In this post we will explore the duality between uniform and exponential distributions, and try to see how it can be used as a clever trick to solve probability problems.
Suppose you have a problem that mentions “i.i.d. Uniform” and asks about order statistics, typically minimum and/or maximum. Instead of doing tedious arithmetic/calculus, what if there was another way?
Recall the Poisson Process. This counting process has independent arrivals and it is a well-known fact that inter-arrival times are exponentially distributed. In addition, the less-known feature is that arrivals are also uniform for a finite interval. This is where the intuition comes from.
We skip the rigorous proof here, but an alternative way to sample n uniformly distributed random variables and then sort them is to generate n exponential random variables, representing intervals in-between, draw another one representing the last interval and eventually normalize the entire interval.
Let Y_1, Y_2, \dots, Y_{n+1} be independent Exponential(1) random variables. Denote
Y_{(k)} = \frac{\sum\limits_{i=1}^{k} Y_i}{\sum\limits_{i=1}^{n+1} Y_i}.
Then Y_{(k)},k=1,\dots,n are jointly distributed exactly the same as Uniform[0;1] order statistics.
Couple of useful facts (and links) about Y_{(k)} random variables:
Expression | Distribution | Mean | Variance |
---|---|---|---|
Exp(\lambda)wiki | \Gamma(1,\lambda)wiki | \frac{1}{\lambda} | \frac{1}{\lambda^2} |
k \cdot Exp(\lambda) | Exp(\frac{\lambda}{k}) | ||
Sum of n i.i.d. Exp(1)wiki | \Gamma(n,1) | n | n |
Min of n i.i.d. Exp(1)wiki | Exp(n) | \frac{1}{n} | \frac{1}{n^2} |
Mix of indep.wiki: \frac{\Gamma(m,1)}{\Gamma(m,1)+\Gamma(n,1)} | Beta(m,n)wiki | \frac{m}{m+n} | \frac{mn}{(m+n)^2(m+n+1)} |
Joint Y_{(1)},Y_{(2)},\dots | Dirichletwiki with (1,1,\dots) |
Now let’s demonstrate the application of the uniform-exponential for getting succinct proofs.
Problem 1 (Easy). Given n i.i.d. Uniform [0;1] random variables, find the probability that the sum of their maximum and minimum is greater than 1.
Let Y_1, Y_2, \dots, Y_{n+1} be independent Exponential(1) random variables. Denote minimum and maximum as X_{min}, X_{max}. Then, by the machinery above, it holds that
X_{min} = \frac{Y_1}{\sum\limits_{i=1}^{n+1} Y_i} and X_{max} = \frac{\sum\limits_{i=1}^{n} Y_i}{\sum\limits_{i=1}^{n+1} Y_i} .

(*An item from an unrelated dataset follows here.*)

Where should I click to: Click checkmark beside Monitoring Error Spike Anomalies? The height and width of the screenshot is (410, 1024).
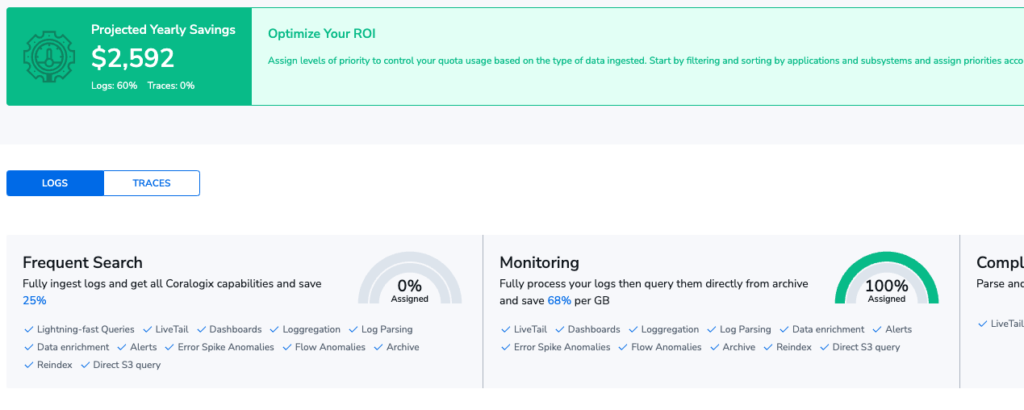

We want to evaluate P(X_{min} + X_{max} > 1). After substituting Y_i, this becomes simply the probability of P( Y_1 > Y_{n+1} ) and equals to 1/2 by symmetry.
The alternative approach is to notice that maximum is one minus minimum and play with it. This evolves bits of creativity and the standard machinery helps when “noticing” was not successful.
Problem 2 (Hard). Given n i.i.d. Uniform [0;1] random variables, find the correlation between their minimum and maximum.
Let Y_1, Y_2, \dots, Y_{n+1} be independent Exponential(1) random variables. Denote minimum and maximum as X_{min}, X_{max}. Then, by the machinery above, it holds that
X_{min} = \frac{Y_1}{\sum\limits_{i=1}^{n+1} Y_i} and X_{max} = \frac{\sum\limits_{i=1}^{n} Y_i}{\sum\limits_{i=1}^{n+1} Y_i} .
After this the magic happens when one recognizes that for every two variables A,B , by linearity, it holds that
cov(A, B) = - cov(A, 1-B)
Denote z = cov \left( \frac{Y_i}{\sum\limits_{k=1}^{n+1} Y_k}, \frac{Y_j}{\sum\limits_{k=1}^{n+1} Y_k} \right) for i \neq j . Note that we can drop the index i,j , since by symmetry all these are the same.
Let’s substitute minimum and maximum into the “magic” observation. Then simply -cov\left( X_{min}, 1-X_{max} \right) = z, where indices are i=1 and j=n+1. The original correlation after opening the sum can be expressed as
cov\left( X_{min}, X_{max} \right) = Var\left( X_{min} \right) + (n-1)z,
where variance comes from Y_1. Hence, we have that z = \frac{Var\left( X_{min} \right)}{n} , which is also a covariance! Finally, for correlation, noticing that variance for minimum and maximum are equal (same machinery),
\rho \left( X_{min}, X_{max} \right) = \frac{ cov\left(X_{min}, X_{max}\right) }{\sqrt{ Var^2 \left(X_{min} \right) }} = \frac{1}{n}.
Problem 3 (Hard). Given n i.i.d. Uniform [0;1] random variables, find the expected value of the smallest distance between them.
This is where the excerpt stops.